→ **The exercise**: Present the records below as a Markdown table with the columns "Row" and "Line", numbering each nonblank line and leaving out blank lines.

· · ·

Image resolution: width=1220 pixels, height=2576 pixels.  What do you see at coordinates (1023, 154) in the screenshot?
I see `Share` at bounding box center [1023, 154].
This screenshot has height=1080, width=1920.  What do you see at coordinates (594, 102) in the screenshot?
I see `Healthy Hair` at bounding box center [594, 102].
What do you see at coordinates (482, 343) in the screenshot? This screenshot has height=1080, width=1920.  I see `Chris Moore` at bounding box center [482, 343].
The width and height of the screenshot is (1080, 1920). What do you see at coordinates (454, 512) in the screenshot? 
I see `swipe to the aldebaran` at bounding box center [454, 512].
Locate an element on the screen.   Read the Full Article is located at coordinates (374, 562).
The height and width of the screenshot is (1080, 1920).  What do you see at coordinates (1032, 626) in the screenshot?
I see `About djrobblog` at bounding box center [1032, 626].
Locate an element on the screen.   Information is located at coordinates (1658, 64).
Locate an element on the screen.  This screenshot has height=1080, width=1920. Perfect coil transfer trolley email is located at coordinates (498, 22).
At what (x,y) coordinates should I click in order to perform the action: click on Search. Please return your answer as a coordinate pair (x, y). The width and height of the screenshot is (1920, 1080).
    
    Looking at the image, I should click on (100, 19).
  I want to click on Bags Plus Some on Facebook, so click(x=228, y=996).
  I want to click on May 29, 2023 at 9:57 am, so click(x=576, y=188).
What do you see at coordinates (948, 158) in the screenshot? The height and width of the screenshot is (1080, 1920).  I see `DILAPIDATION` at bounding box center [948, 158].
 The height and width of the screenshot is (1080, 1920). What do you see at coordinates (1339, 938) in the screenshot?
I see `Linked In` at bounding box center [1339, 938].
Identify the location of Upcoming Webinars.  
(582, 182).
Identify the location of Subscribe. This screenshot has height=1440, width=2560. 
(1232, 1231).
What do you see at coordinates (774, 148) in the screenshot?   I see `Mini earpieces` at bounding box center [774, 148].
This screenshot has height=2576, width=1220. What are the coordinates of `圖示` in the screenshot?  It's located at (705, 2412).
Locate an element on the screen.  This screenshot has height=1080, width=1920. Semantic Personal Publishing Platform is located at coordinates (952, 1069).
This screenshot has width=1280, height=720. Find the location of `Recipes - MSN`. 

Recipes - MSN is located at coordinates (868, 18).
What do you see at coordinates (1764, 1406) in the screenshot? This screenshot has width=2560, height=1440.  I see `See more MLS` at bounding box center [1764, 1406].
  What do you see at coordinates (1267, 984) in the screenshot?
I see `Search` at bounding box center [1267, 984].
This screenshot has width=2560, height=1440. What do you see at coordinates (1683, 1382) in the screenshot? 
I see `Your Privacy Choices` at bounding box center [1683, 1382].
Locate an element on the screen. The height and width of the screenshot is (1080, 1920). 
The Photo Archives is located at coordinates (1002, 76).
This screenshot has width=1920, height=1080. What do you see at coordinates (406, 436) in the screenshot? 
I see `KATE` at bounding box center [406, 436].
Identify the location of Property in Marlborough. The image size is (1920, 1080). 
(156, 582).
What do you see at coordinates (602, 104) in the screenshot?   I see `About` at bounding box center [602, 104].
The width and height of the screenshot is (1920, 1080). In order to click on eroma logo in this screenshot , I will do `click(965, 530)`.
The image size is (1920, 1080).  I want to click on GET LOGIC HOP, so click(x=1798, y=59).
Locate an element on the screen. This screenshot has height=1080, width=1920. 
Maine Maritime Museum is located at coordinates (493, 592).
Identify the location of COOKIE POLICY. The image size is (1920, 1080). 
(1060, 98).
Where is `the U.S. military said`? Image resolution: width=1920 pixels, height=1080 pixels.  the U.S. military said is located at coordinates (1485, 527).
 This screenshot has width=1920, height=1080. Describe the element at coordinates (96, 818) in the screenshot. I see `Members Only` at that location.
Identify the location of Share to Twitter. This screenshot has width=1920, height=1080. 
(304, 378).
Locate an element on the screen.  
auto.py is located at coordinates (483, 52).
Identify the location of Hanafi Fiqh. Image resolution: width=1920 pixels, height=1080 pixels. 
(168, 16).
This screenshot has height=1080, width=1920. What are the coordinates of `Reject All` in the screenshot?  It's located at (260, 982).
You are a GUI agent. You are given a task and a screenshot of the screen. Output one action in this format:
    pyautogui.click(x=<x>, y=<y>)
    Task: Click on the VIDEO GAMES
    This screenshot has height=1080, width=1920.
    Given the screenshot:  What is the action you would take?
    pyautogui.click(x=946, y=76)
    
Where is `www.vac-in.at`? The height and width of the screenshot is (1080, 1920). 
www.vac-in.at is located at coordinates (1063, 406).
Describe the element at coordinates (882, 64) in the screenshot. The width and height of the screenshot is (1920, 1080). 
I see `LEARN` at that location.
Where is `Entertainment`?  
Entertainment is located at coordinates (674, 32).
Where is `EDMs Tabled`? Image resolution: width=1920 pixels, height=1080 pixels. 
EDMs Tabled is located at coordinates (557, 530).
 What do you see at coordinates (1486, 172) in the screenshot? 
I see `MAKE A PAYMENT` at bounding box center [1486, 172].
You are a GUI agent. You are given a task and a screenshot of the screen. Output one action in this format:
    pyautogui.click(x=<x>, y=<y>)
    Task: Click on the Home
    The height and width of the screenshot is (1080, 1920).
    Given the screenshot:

· · ·

→ **Output**:
| Row | Line |
|---|---|
| 1 | Image resolution: width=1220 pixels, height=2576 pixels.  What do you see at coordinates (1023, 154) in the screenshot? |
| 2 | I see `Share` at bounding box center [1023, 154]. |
| 3 | This screenshot has height=1080, width=1920.  What do you see at coordinates (594, 102) in the screenshot? |
| 4 | I see `Healthy Hair` at bounding box center [594, 102]. |
| 5 | What do you see at coordinates (482, 343) in the screenshot? This screenshot has height=1080, width=1920.  I see `Chris Moore` at bounding box center [482, 343]. |
| 6 | The width and height of the screenshot is (1080, 1920). What do you see at coordinates (454, 512) in the screenshot?  |
| 7 | I see `swipe to the aldebaran` at bounding box center [454, 512]. |
| 8 | Locate an element on the screen.   Read the Full Article is located at coordinates (374, 562). |
| 9 | The height and width of the screenshot is (1080, 1920).  What do you see at coordinates (1032, 626) in the screenshot? |
| 10 | I see `About djrobblog` at bounding box center [1032, 626]. |
| 11 | Locate an element on the screen.   Information is located at coordinates (1658, 64). |
| 12 | Locate an element on the screen.  This screenshot has height=1080, width=1920. Perfect coil transfer trolley email is located at coordinates (498, 22). |
| 13 | At what (x,y) coordinates should I click in order to perform the action: click on Search. Please return your answer as a coordinate pair (x, y). The width and height of the screenshot is (1920, 1080). |
| 14 |     Looking at the image, I should click on (100, 19). |
| 15 |   I want to click on Bags Plus Some on Facebook, so click(x=228, y=996). |
| 16 |   I want to click on May 29, 2023 at 9:57 am, so click(x=576, y=188). |
| 17 | What do you see at coordinates (948, 158) in the screenshot? The height and width of the screenshot is (1080, 1920).  I see `DILAPIDATION` at bounding box center [948, 158]. |
| 18 |  The height and width of the screenshot is (1080, 1920). What do you see at coordinates (1339, 938) in the screenshot? |
| 19 | I see `Linked In` at bounding box center [1339, 938]. |
| 20 | Identify the location of Upcoming Webinars.   |
| 21 | (582, 182). |
| 22 | Identify the location of Subscribe. This screenshot has height=1440, width=2560.  |
| 23 | (1232, 1231). |
| 24 | What do you see at coordinates (774, 148) in the screenshot?   I see `Mini earpieces` at bounding box center [774, 148]. |
| 25 | This screenshot has height=2576, width=1220. What are the coordinates of `圖示` in the screenshot?  It's located at (705, 2412). |
| 26 | Locate an element on the screen.  This screenshot has height=1080, width=1920. Semantic Personal Publishing Platform is located at coordinates (952, 1069). |
| 27 | This screenshot has width=1280, height=720. Find the location of `Recipes - MSN`.  |
| 28 | Recipes - MSN is located at coordinates (868, 18). |
| 29 | What do you see at coordinates (1764, 1406) in the screenshot? This screenshot has width=2560, height=1440.  I see `See more MLS` at bounding box center [1764, 1406]. |
| 30 |   What do you see at coordinates (1267, 984) in the screenshot? |
| 31 | I see `Search` at bounding box center [1267, 984]. |
| 32 | This screenshot has width=2560, height=1440. What do you see at coordinates (1683, 1382) in the screenshot?  |
| 33 | I see `Your Privacy Choices` at bounding box center [1683, 1382]. |
| 34 | Locate an element on the screen. The height and width of the screenshot is (1080, 1920).  |
| 35 | The Photo Archives is located at coordinates (1002, 76). |
| 36 | This screenshot has width=1920, height=1080. What do you see at coordinates (406, 436) in the screenshot?  |
| 37 | I see `KATE` at bounding box center [406, 436]. |
| 38 | Identify the location of Property in Marlborough. The image size is (1920, 1080).  |
| 39 | (156, 582). |
| 40 | What do you see at coordinates (602, 104) in the screenshot?   I see `About` at bounding box center [602, 104]. |
| 41 | The width and height of the screenshot is (1920, 1080). In order to click on eroma logo in this screenshot , I will do `click(965, 530)`. |
| 42 | The image size is (1920, 1080).  I want to click on GET LOGIC HOP, so click(x=1798, y=59). |
| 43 | Locate an element on the screen. This screenshot has height=1080, width=1920.  |
| 44 | Maine Maritime Museum is located at coordinates (493, 592). |
| 45 | Identify the location of COOKIE POLICY. The image size is (1920, 1080).  |
| 46 | (1060, 98). |
| 47 | Where is `the U.S. military said`? Image resolution: width=1920 pixels, height=1080 pixels.  the U.S. military said is located at coordinates (1485, 527). |
| 48 |  This screenshot has width=1920, height=1080. Describe the element at coordinates (96, 818) in the screenshot. I see `Members Only` at that location. |
| 49 | Identify the location of Share to Twitter. This screenshot has width=1920, height=1080.  |
| 50 | (304, 378). |
| 51 | Locate an element on the screen.   |
| 52 | auto.py is located at coordinates (483, 52). |
| 53 | Identify the location of Hanafi Fiqh. Image resolution: width=1920 pixels, height=1080 pixels.  |
| 54 | (168, 16). |
| 55 | This screenshot has height=1080, width=1920. What are the coordinates of `Reject All` in the screenshot?  It's located at (260, 982). |
| 56 | You are a GUI agent. You are given a task and a screenshot of the screen. Output one action in this format: |
| 57 |     pyautogui.click(x=<x>, y=<y>) |
| 58 |     Task: Click on the VIDEO GAMES |
| 59 |     This screenshot has height=1080, width=1920. |
| 60 |     Given the screenshot:  What is the action you would take? |
| 61 |     pyautogui.click(x=946, y=76) |
| 62 | Where is `www.vac-in.at`? The height and width of the screenshot is (1080, 1920).  |
| 63 | www.vac-in.at is located at coordinates (1063, 406). |
| 64 | Describe the element at coordinates (882, 64) in the screenshot. The width and height of the screenshot is (1920, 1080).  |
| 65 | I see `LEARN` at that location. |
| 66 | Where is `Entertainment`?   |
| 67 | Entertainment is located at coordinates (674, 32). |
| 68 | Where is `EDMs Tabled`? Image resolution: width=1920 pixels, height=1080 pixels.  |
| 69 | EDMs Tabled is located at coordinates (557, 530). |
| 70 |  What do you see at coordinates (1486, 172) in the screenshot?  |
| 71 | I see `MAKE A PAYMENT` at bounding box center [1486, 172]. |
| 72 | You are a GUI agent. You are given a task and a screenshot of the screen. Output one action in this format: |
| 73 |     pyautogui.click(x=<x>, y=<y>) |
| 74 |     Task: Click on the Home |
| 75 |     The height and width of the screenshot is (1080, 1920). |
| 76 |     Given the screenshot: |